Binghamton University Scholars Program
Each year, Binghamton University invites 100 outstanding incoming freshmen to join the Binghamton University Scholars Program, a selective all-University four-year honors program for students of exceptional merit. For the first year, all scholars live in Endicott or Broome Hall. More information on this program can be found on the Scholars website.
COIN is an initiative intended to recognize individuals who have displayed one or more of Newing's four core principles: Civility, Ownership, Inclusion and Newing. To nominate a Newing Resident for COIN, fill out this form.
Civility: Actions in our community affect more than ourselves. As Newing College residents, we strive to be courteous, polite, tolerant and respectful to our neighbors.
Ownership: We want our community to have a lasting legacy we can be proud of. As residents, we strive to be responsible citizens invested in Newing College's past, present and future.

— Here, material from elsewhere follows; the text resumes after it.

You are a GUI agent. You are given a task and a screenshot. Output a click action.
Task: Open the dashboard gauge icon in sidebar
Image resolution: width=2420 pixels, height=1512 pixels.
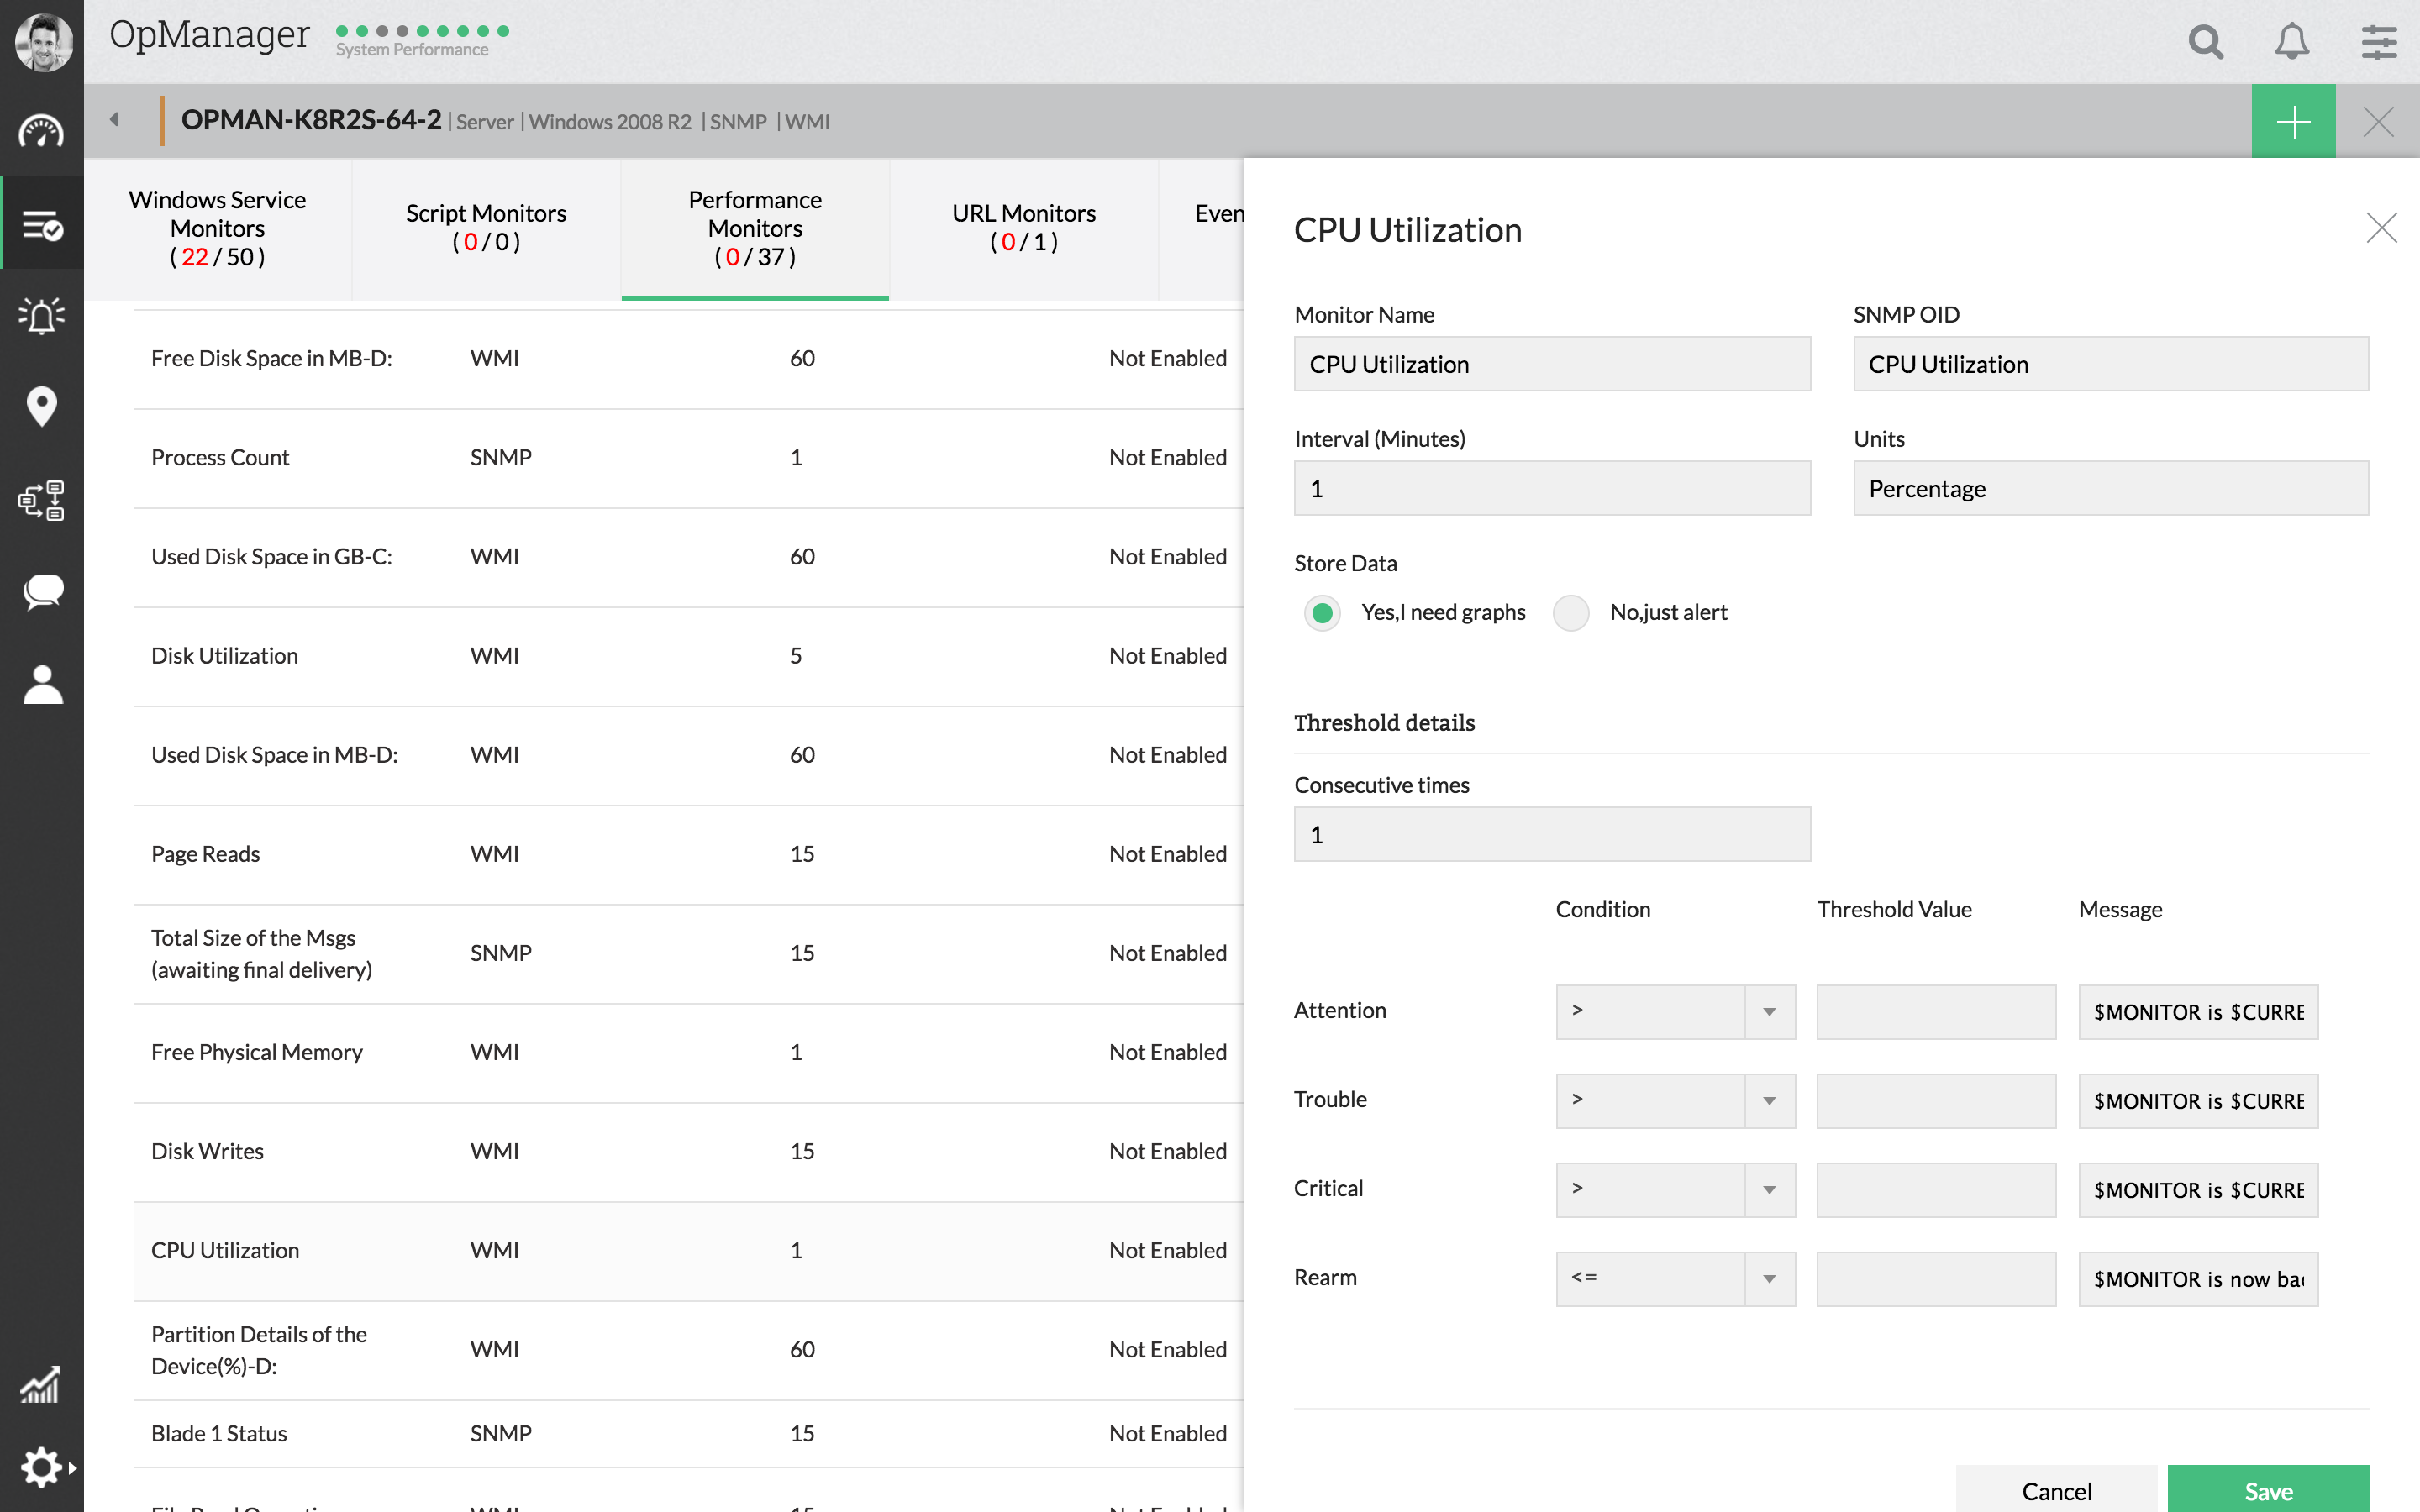[41, 132]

Inclusion: Neighbors that come from a variety of places and backgrounds strengthen our community. We strive to promote a welcoming environment in Newing College that celebrates individual views and values.
Newing: Promoting pride in being a Newing resident!
Newing Leadership Program
The Newing Leadership Course combines a classroom experience (2 credits) with an internship that involves participation in area-wide traditions, events, and community service. Course participants must be living in Newing College in the fall 2019 semester. Approved participants will be automatically enrolled in the course.
This course/internship is designed to help break down the concept of leadership into its core components so that students can identify, analyze, and develop the skills and attributes necessary to be an effective leader. Participants will complete 60 hours of service-learning, in addition to weekly class attendance.
The Newing Leadership Course, CDCI 395 days and times will be Monday and Wednesday from 3:00 PM - 4:00 PM in C4 MPR Room 114 D. The first day of class will be Monday, August 26, 2019.
To apply for this program, go here.
HARP 234: Hot Topics, Hot Issues, and Hot Spots (4 credits): This course provides a critical examination of contemporary global/local issues. Broad topics to be addressed include: Globalization, Regional and Country Issues, Economic Issues, Issues about Violence, International Law and Organization, and the Environment. Taught by Collegiate Professor Mark Reisinger.
Urban and Cultural Explorations in China: This is a 6 credit study abroad opportunity in China. The purpose of this study abroad program is to provide the students with a critical understanding of China’s urbanization, exploring how the complexity of the Chinese city both conforms to and defies conventional urban theories and experiences cities elsewhere around the world. The major theme of this study abroad program is to examine China’s urban development in the post-Maoist era. However, one cannot examine this urban development without paying attention to China’s culture and how it influences city structure. The program will be led by Professor John Chaffee and Collegiate Professor Mark Reisinger.
UNIV101V: What's So Funny 'bout Peace, Love, and Understanding? (2 Credits): The UNIV 101 courses offer a blended course format which includes two primary components, one focusing on the academic topic, taught by a faculty member with the second component devoted to new student transition topics, taught by a professional staff partner instructor. This freshman seminar course will explore an intriguing intellectual topic, help freshmen hone critical thinking and writing skills, and assist students in making a successful transition to university life. The title of this course is taken from a 1974 song written by Nick Lowe and covered by Elvis Costello. The song begins with the lyrics: “As I walk through this wicked world. Searching for lightness in the darkness of insanity. I ask myself is all hope is lost. Is there only pain and hatred and misery?” In this seminar, we will seek ways out of the spiraling morass of terror and brutality that confronts the world today through the power of nonviolence. Students will explore the writings of some of the most original thinkers about peace and nonviolence to develop their own worldview based on peacefulness.